At the end of 2020 I was growing frustrated with the particulars of the devops role I held at Commit and decided that yes, now was the time to focus on C++. I started reading "The C++ Programming Language" and revived my Gameboy emulator. I applied for any C++ role I could find and did at least one interview. The problem there is I was at the end of my rope and had to make a change as soon as possible. My previous employer also expressed interest in re-hiring me and I remembered having a very good, highly productive time there in 2019 along with good compensation. So, I got antsy and I went back to my former company, letting the C++ thing slide. So I guess from that perspective, this C++ stuff is a continuation of the end of 2020; it's just that I got distracted by my new role at Mogo that I started this year.

My plan is to get through "The C++ Programming Language." I have another book or two on more modern C++ that I may or may not read through depending on how this first book goes. I feel like I still have a solid foundation in C++; it's more just getting accustomed to the new features introduced since 2007 or so. These are mostly smaller things; but I think the "flavour" of modern C++ is quite different. I also want to develop my own opinion about this more modern C++ based on any exposure I can get. Things like how to organize code to positively impact compile times, how to manage data hiding, how to approach data-oriented design; that kind of stuff. Certainly TC++PL pretends that C++ has no overhead and is the ultimate tool for expressivity and low-level programming, but there are signs throughout the text otherwise. Things like "within 25% of C" and the consistent repetition of "C++ is elegant" and so on. Anyway, I digress.

Outside of reading, I also plan to do some legitimate C++ programming. I have a specific project in mind I'd like to pursue; but probably a lot of small C++ programs as well. RachelByTheBay uses C++ in what I assume is a fashion similar to how Sean Barrett uses C for writing small personal programs. I'm also curious to check out RachelByTheBay's 'bb' build tool. I think consistent work at this stuff (likely interleaved with reading texts) should give me a decent refresher and have me prepared for doing interviews again.

RachelByTheBay Writing

RachelByTheBay C++ Depot Build Tool (bb)

Sean Barrett Advice for Writing Small Programs in C (Youtube)

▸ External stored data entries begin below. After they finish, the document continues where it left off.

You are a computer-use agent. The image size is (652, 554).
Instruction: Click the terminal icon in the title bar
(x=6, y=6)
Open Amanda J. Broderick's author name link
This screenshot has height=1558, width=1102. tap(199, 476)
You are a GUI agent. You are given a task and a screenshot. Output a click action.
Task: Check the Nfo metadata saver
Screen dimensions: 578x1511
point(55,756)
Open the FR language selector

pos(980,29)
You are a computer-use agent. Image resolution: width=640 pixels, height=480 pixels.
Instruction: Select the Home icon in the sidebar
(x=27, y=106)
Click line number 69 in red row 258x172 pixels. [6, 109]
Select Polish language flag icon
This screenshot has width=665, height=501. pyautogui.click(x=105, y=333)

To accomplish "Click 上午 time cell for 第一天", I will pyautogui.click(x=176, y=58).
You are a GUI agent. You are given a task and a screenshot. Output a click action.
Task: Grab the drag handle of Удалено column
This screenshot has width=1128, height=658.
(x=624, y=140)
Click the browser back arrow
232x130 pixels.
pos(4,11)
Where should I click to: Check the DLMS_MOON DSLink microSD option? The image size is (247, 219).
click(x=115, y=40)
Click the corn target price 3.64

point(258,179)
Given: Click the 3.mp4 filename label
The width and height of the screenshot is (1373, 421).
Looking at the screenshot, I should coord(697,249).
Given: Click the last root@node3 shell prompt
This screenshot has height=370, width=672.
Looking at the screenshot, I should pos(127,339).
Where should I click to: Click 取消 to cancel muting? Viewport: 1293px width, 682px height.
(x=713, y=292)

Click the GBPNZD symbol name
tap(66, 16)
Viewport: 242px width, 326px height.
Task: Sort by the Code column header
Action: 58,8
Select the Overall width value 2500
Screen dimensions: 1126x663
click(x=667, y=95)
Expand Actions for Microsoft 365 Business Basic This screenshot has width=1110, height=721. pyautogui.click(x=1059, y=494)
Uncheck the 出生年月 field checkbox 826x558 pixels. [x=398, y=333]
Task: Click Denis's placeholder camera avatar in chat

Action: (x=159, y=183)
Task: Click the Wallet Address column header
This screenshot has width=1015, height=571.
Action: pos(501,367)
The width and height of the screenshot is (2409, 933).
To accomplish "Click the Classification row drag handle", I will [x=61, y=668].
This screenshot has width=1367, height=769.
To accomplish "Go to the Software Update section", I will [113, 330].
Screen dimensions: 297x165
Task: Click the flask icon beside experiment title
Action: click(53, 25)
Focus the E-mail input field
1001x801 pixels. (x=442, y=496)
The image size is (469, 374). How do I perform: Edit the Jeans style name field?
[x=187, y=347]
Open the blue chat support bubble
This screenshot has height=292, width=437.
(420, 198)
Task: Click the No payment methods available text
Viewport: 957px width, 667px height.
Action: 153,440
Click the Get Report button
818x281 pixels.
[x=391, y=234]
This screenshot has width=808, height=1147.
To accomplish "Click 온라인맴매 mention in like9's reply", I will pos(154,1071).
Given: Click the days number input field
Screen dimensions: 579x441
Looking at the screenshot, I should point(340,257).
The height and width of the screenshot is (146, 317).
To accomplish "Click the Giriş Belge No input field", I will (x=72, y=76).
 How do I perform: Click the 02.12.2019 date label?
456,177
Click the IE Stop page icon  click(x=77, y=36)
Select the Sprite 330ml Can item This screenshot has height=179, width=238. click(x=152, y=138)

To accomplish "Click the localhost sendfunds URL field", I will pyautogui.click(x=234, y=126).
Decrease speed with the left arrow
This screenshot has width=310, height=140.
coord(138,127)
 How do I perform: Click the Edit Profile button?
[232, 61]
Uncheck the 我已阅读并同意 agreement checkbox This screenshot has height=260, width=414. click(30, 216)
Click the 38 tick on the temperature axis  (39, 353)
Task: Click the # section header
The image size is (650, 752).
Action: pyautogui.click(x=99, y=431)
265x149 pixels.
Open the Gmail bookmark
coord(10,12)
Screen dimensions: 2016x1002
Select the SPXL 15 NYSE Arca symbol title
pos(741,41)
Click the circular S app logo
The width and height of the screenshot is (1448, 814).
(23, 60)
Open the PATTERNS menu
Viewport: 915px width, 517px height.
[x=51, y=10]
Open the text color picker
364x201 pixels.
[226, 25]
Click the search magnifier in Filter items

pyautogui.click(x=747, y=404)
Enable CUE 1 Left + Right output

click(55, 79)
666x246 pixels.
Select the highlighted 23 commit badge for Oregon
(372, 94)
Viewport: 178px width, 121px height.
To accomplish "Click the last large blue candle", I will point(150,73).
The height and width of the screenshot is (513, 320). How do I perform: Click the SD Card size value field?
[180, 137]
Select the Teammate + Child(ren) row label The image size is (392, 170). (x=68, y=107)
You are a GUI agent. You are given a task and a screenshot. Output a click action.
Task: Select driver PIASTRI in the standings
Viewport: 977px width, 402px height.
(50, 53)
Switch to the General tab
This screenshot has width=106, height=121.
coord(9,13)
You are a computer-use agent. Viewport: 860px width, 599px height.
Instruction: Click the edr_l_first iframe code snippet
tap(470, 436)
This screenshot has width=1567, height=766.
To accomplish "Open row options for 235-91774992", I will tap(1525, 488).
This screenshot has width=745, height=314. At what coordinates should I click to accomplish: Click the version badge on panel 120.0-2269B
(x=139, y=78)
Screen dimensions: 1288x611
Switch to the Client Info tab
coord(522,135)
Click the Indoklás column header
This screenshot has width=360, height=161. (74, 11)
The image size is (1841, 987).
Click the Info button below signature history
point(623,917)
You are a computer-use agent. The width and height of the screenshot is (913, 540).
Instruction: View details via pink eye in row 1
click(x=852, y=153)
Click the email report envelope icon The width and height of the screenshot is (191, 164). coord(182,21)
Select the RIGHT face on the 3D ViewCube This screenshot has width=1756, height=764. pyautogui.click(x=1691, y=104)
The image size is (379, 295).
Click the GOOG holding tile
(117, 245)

I had considered doing Java a few times in the past. This idea was mostly driven by the majority of my experience being in web development, and Java being a common "performance" oriented language used for web dev. Of course, I never had a strong background in Java and never developed a taste for it. I think most performance tuning there also revolves around really understanding the JVM and working around the garbage collector. It's obvious to me now that the kind of programming that interests me is more likely to be available if I am writing C++. Even if my first forays back into C++ don't present the opportunities I'm interested in (professionally) then at least I can leverage that more modern professional experience with the language to get more interesting gigs.

This decision to refocus on C++ and pursue a lower-level, more performance-driven development role feels good, it feels right. I haven't felt this good about my prospects and my career direction since I last made this decision at the tail end of 2020; although this time I have a little less despair to go along with it. I can't say I've *ever* felt this good about my career direction since I accepted that first job offer from EA out of University.